Content starts

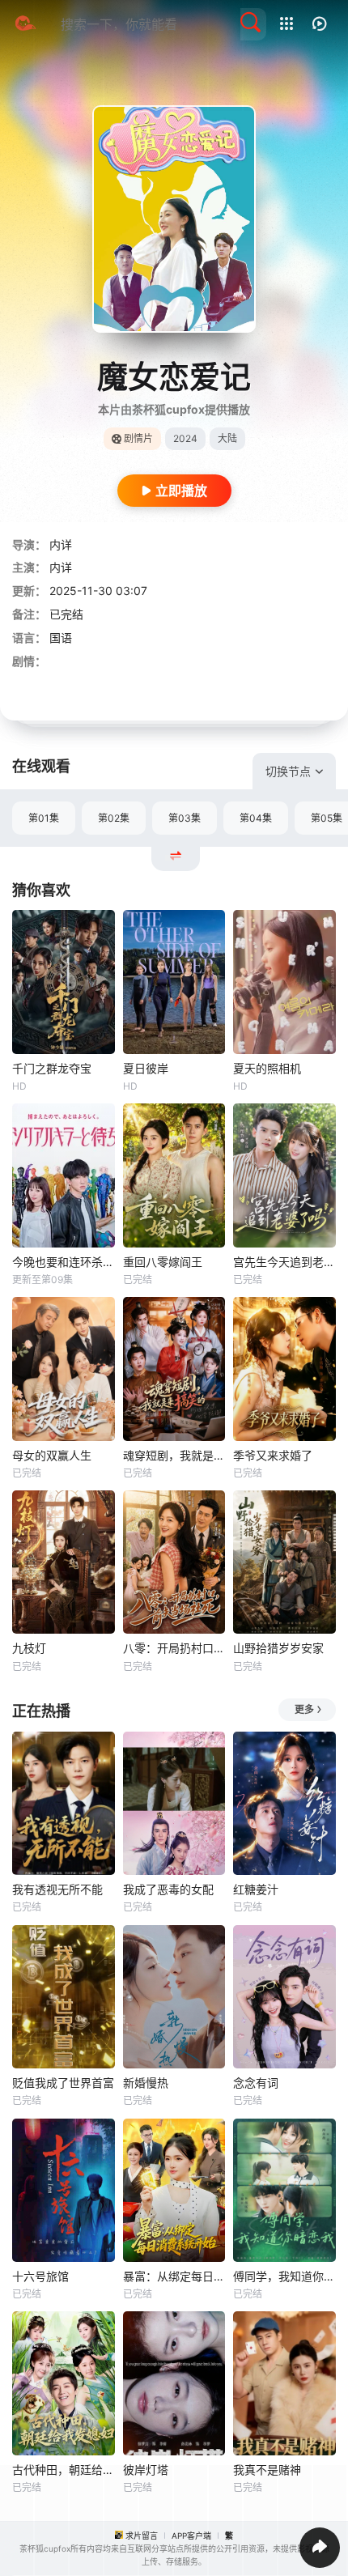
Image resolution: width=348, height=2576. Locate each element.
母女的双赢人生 (51, 1455)
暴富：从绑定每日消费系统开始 (174, 2276)
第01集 (43, 818)
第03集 (184, 818)
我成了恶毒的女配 (168, 1889)
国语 (60, 637)
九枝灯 (29, 1648)
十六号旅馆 (40, 2276)
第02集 (113, 818)
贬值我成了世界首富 (63, 2082)
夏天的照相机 (267, 1068)
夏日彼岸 (145, 1068)
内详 (60, 544)
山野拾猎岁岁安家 (278, 1648)
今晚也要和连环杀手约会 (63, 1262)
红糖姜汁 (255, 1889)
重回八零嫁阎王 (162, 1262)
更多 (304, 1709)
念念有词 (255, 2082)
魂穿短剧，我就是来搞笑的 (174, 1455)
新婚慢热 (145, 2082)
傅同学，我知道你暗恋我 (284, 2276)
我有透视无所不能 (57, 1889)
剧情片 (138, 438)
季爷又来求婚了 (272, 1455)
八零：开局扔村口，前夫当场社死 (174, 1648)
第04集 (256, 818)
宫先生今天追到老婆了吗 (284, 1262)
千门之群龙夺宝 (51, 1068)
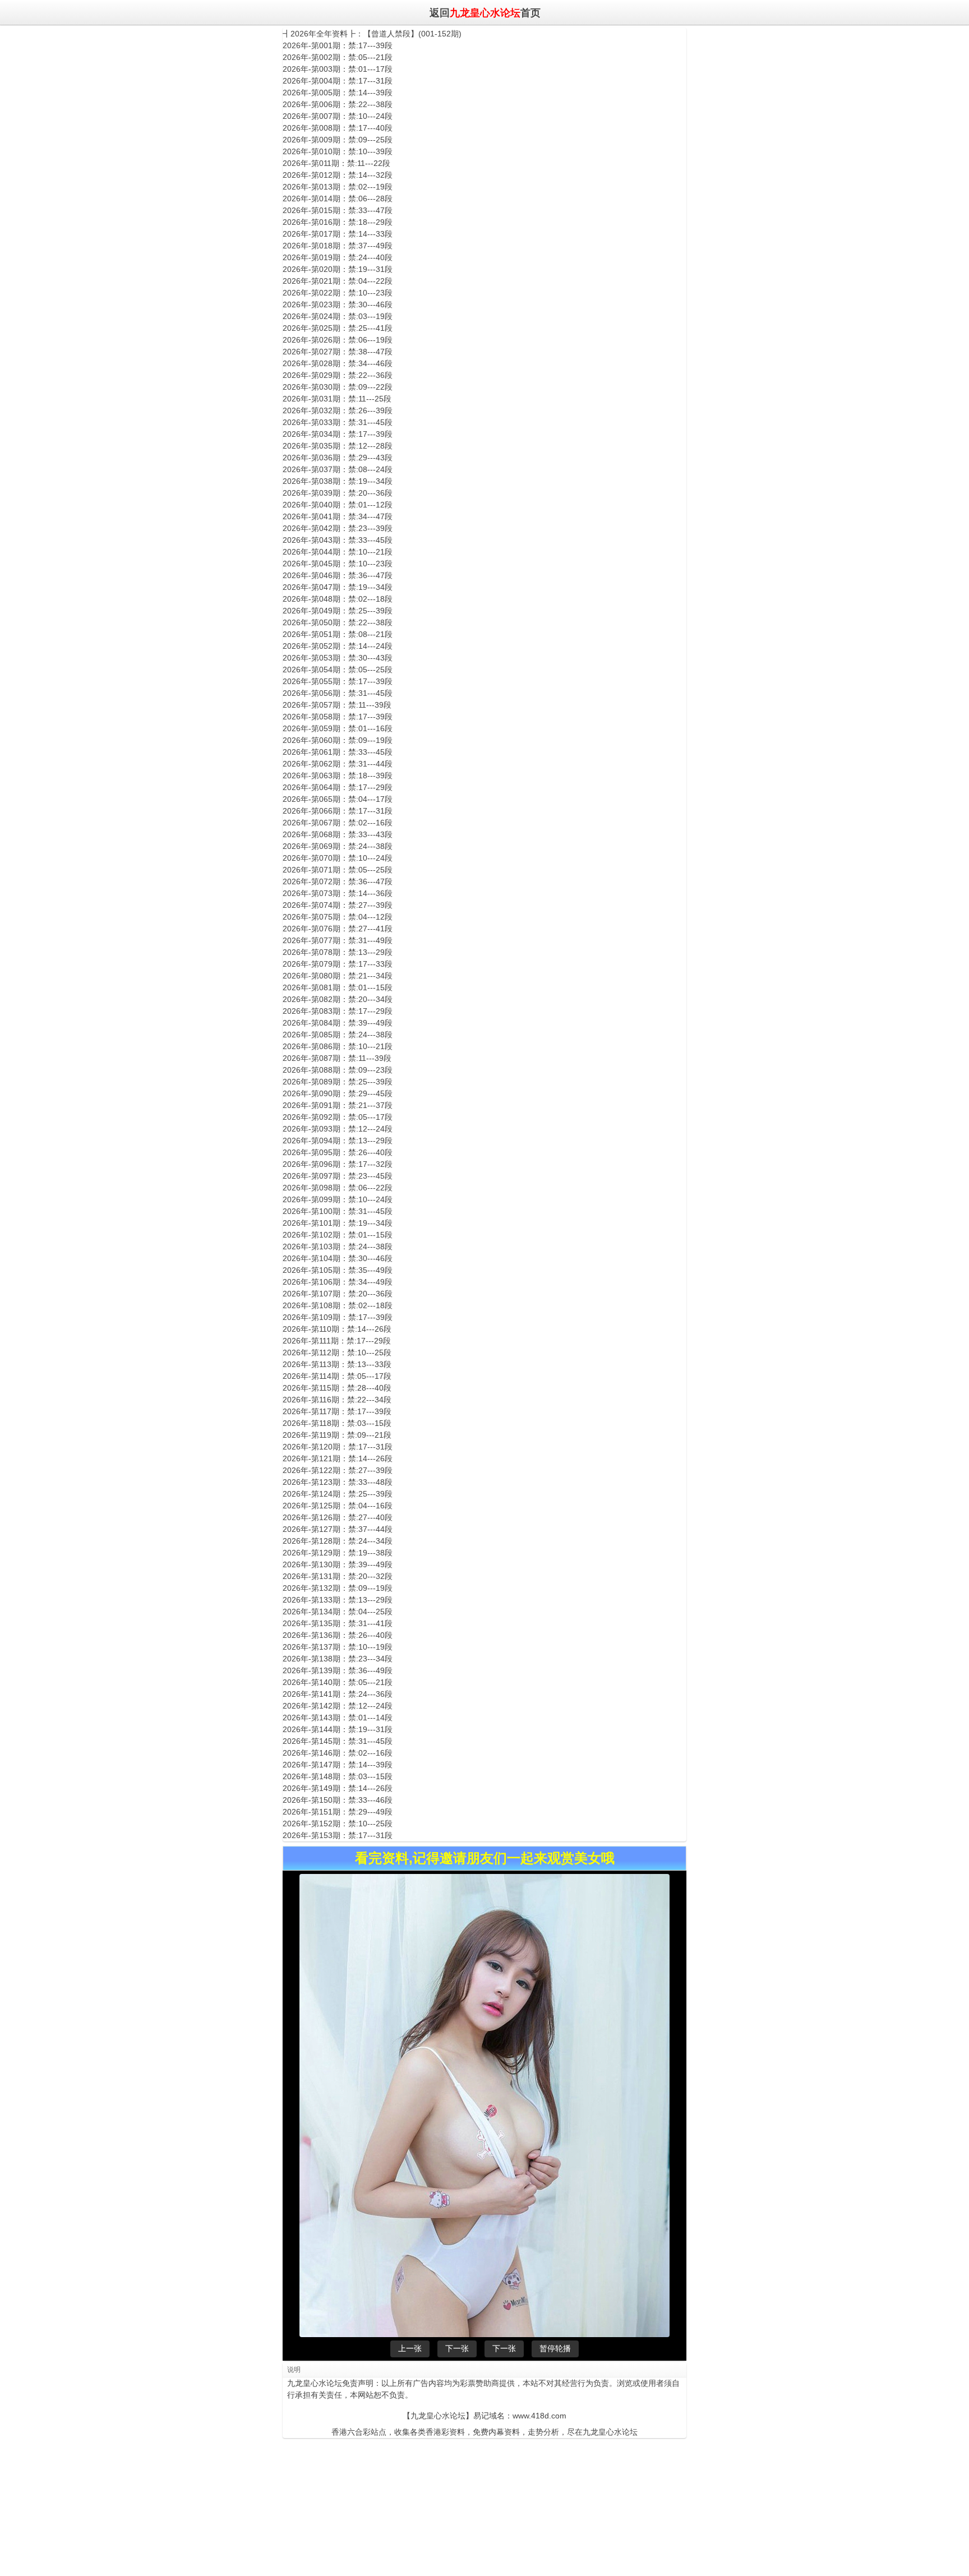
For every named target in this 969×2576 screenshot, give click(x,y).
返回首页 (484, 12)
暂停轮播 (555, 2348)
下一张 (457, 2348)
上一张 (410, 2348)
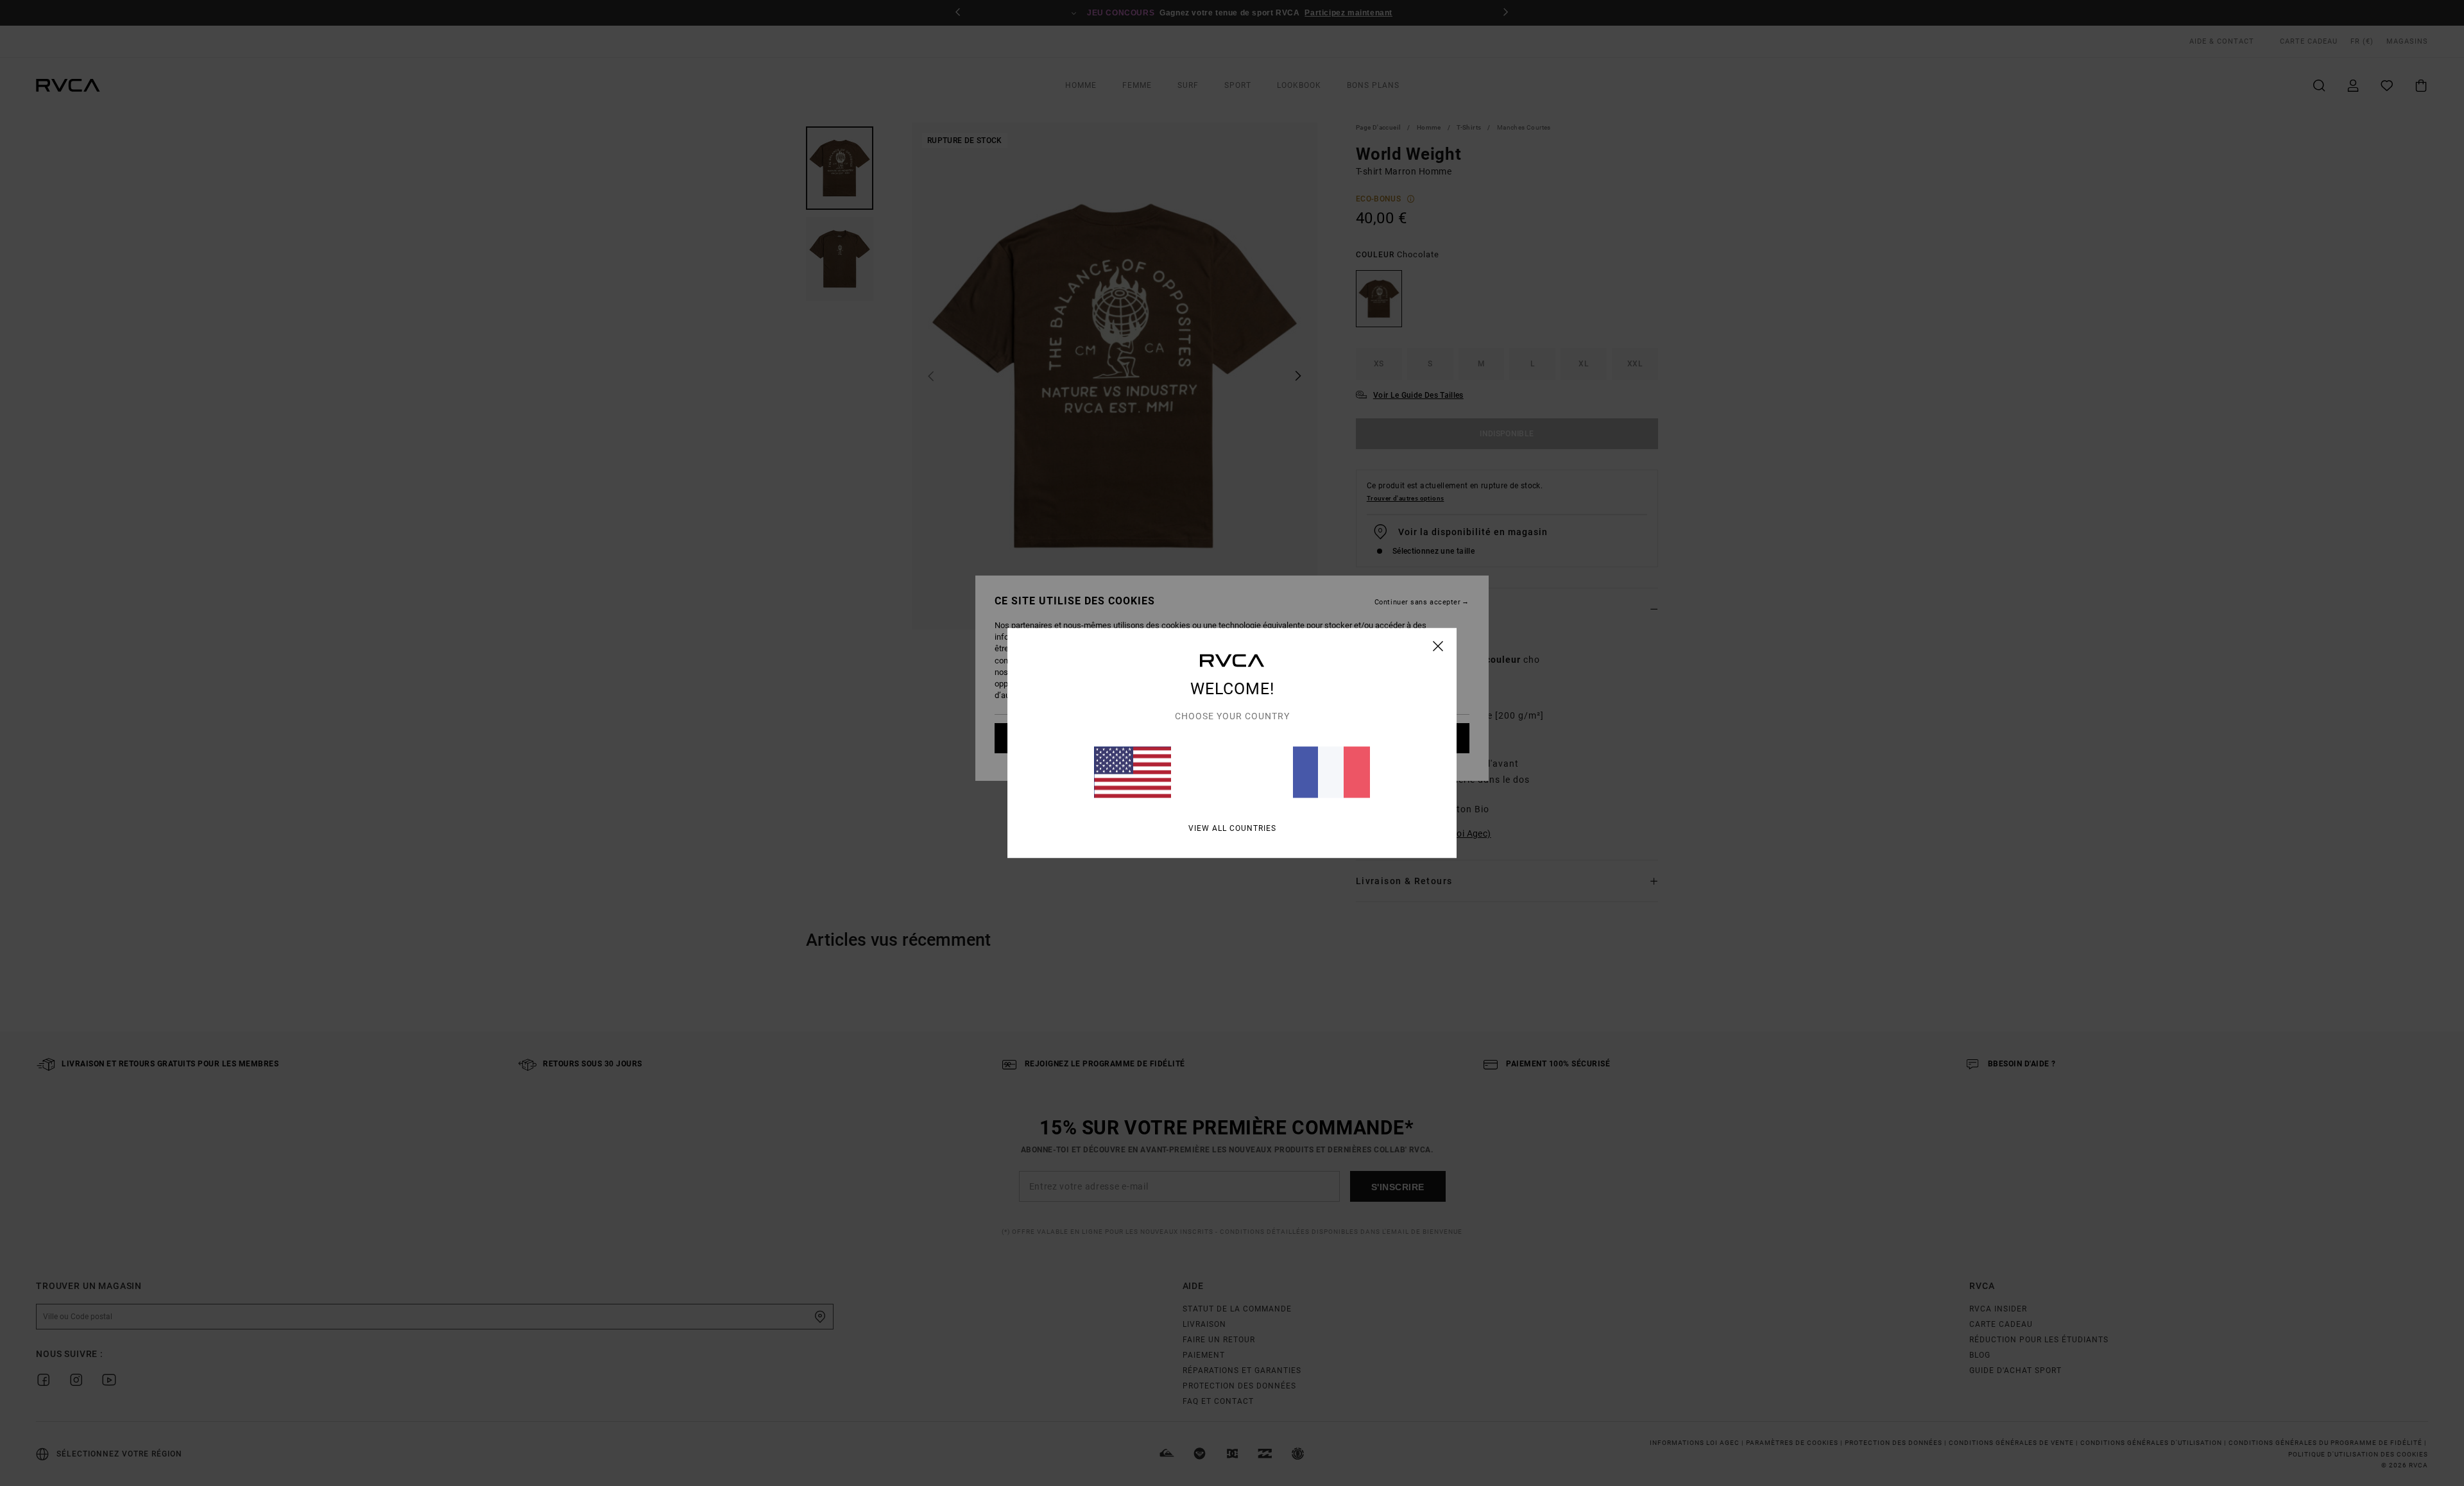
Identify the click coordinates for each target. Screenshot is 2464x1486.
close (1438, 646)
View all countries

Content ends

◆ **What you have to do**: Nothing but the lines from the one with "傅同学，我知道你暗恋我 (284, 2276)" through the last line of the material above should appear in the answer, each copied exactly, with no pictures.

◆ **Output of the task**:
傅同学，我知道你暗恋我 (284, 2276)
我有透视无所不能 (57, 1889)
剧情片 (138, 438)
季爷又来求婚了 (272, 1455)
八零：开局扔村口，前夫当场社死 (174, 1648)
第04集 (256, 818)
宫先生今天追到老婆了吗 (284, 1262)
千门之群龙夺宝 (51, 1068)
For every named target in this 969×2576 screenshot, give click(x,y).
返回首页 (484, 12)
暂停轮播 (555, 2348)
下一张 (457, 2348)
上一张 (410, 2348)
Identify the click coordinates for each target. Screenshot is 2464x1486.
close (1438, 646)
View all countries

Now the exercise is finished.